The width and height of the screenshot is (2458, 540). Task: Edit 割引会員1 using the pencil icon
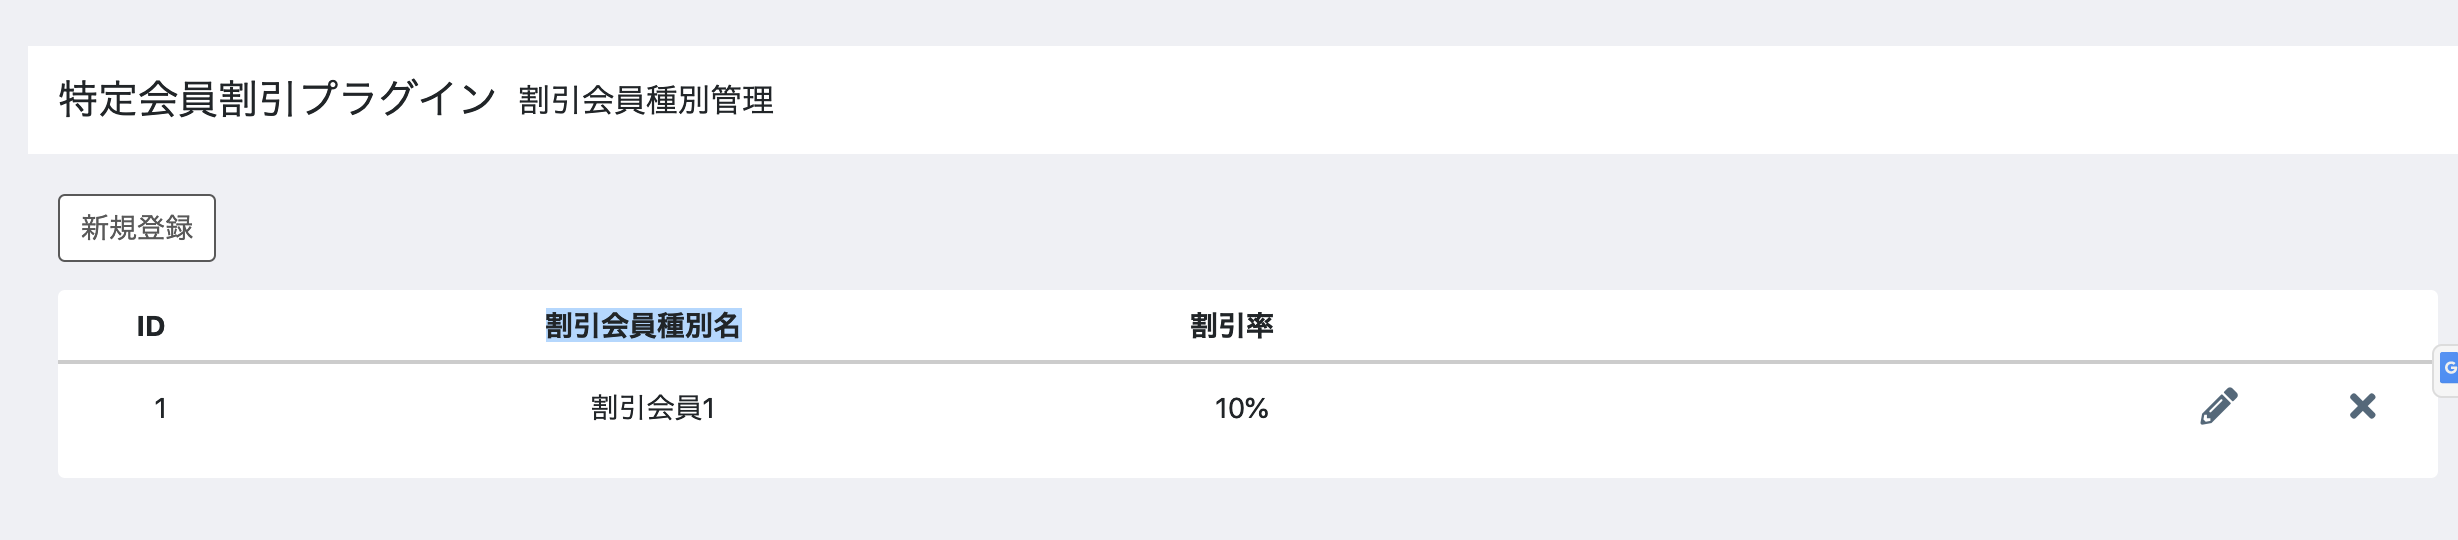[x=2218, y=407]
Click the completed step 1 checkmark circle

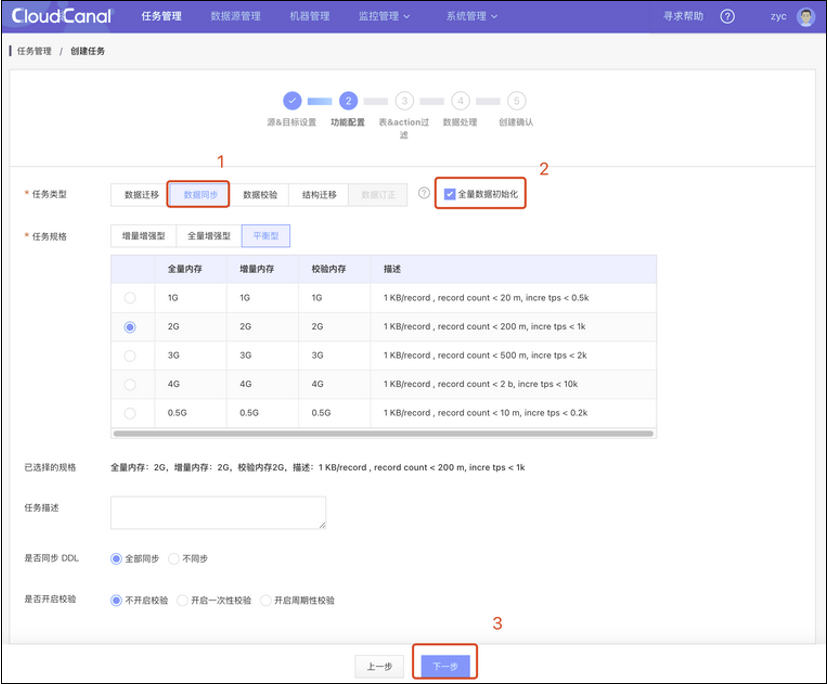292,100
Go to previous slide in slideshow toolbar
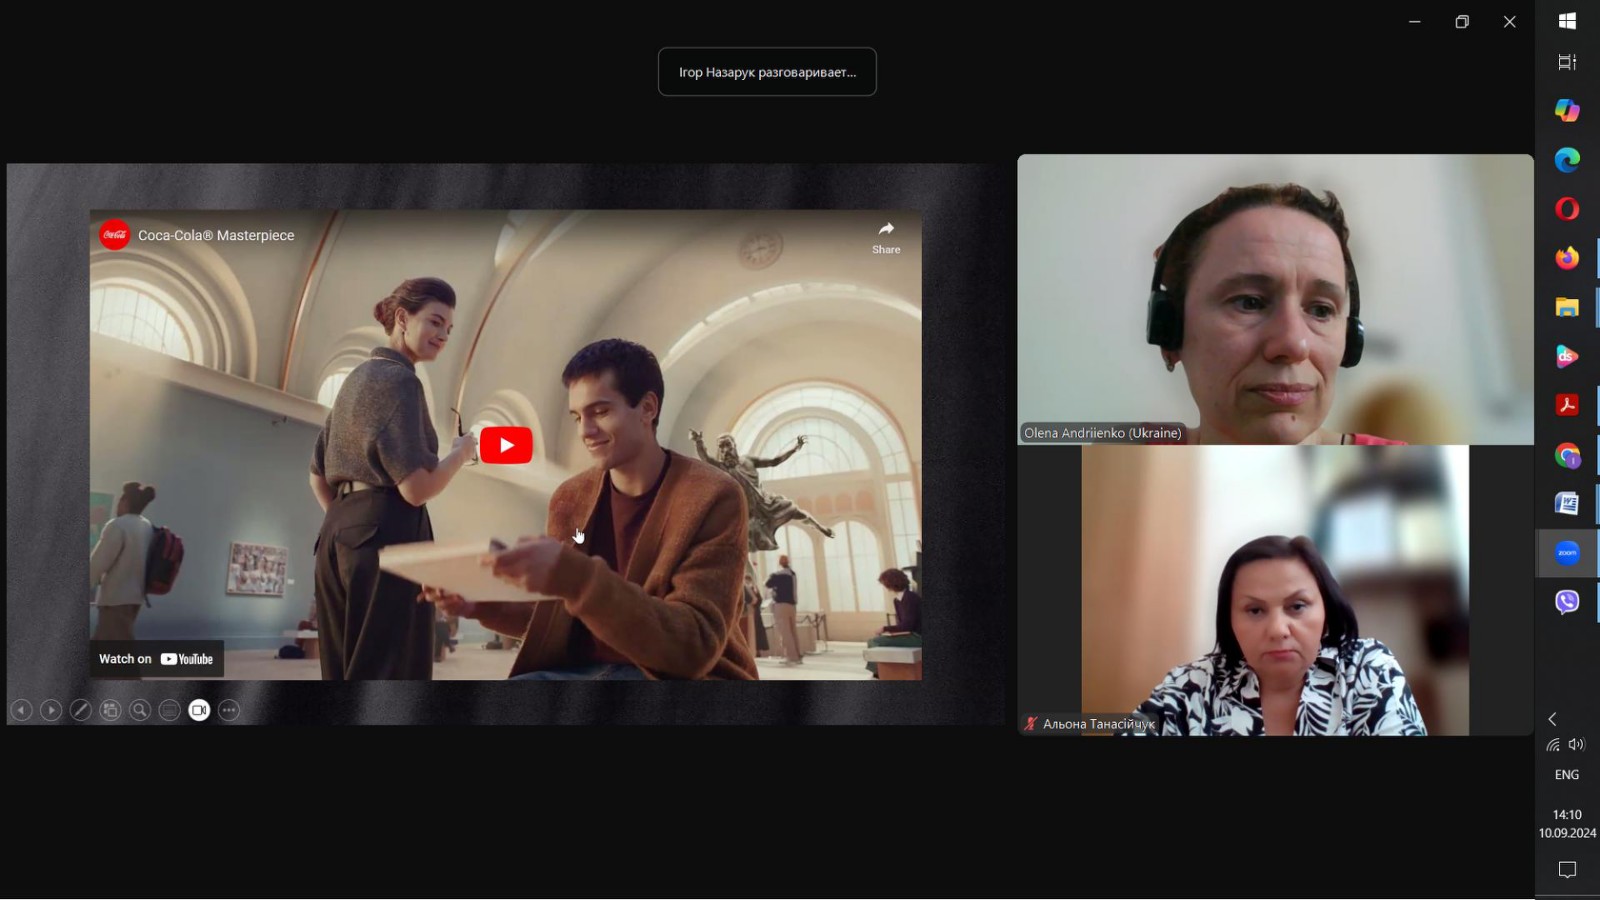1600x900 pixels. (21, 710)
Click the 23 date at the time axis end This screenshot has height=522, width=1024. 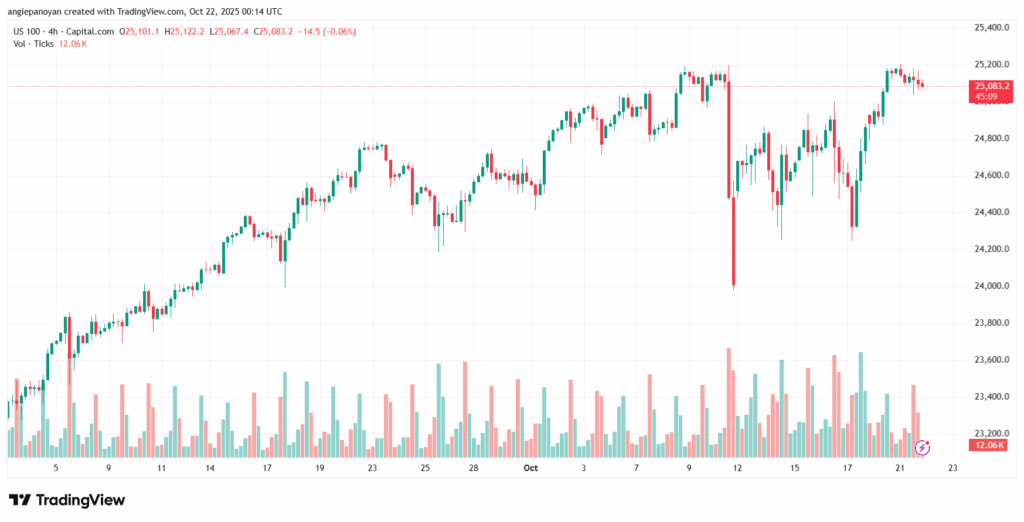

----------

## [What you will do]
Rewrite the records as a numbered list, one line each, skipping the blank line. Leave out the pictures.

## [Result]
1. The width and height of the screenshot is (2458, 540). Task: Edit 割引会員1 using the pencil icon
2. [x=2218, y=407]
3. Click the completed step 1 checkmark circle
4. 292,100
5. Go to previous slide in slideshow toolbar
6. 1600x900 pixels. (21, 710)
7. Click the 23 date at the time axis end This screenshot has height=522, width=1024. 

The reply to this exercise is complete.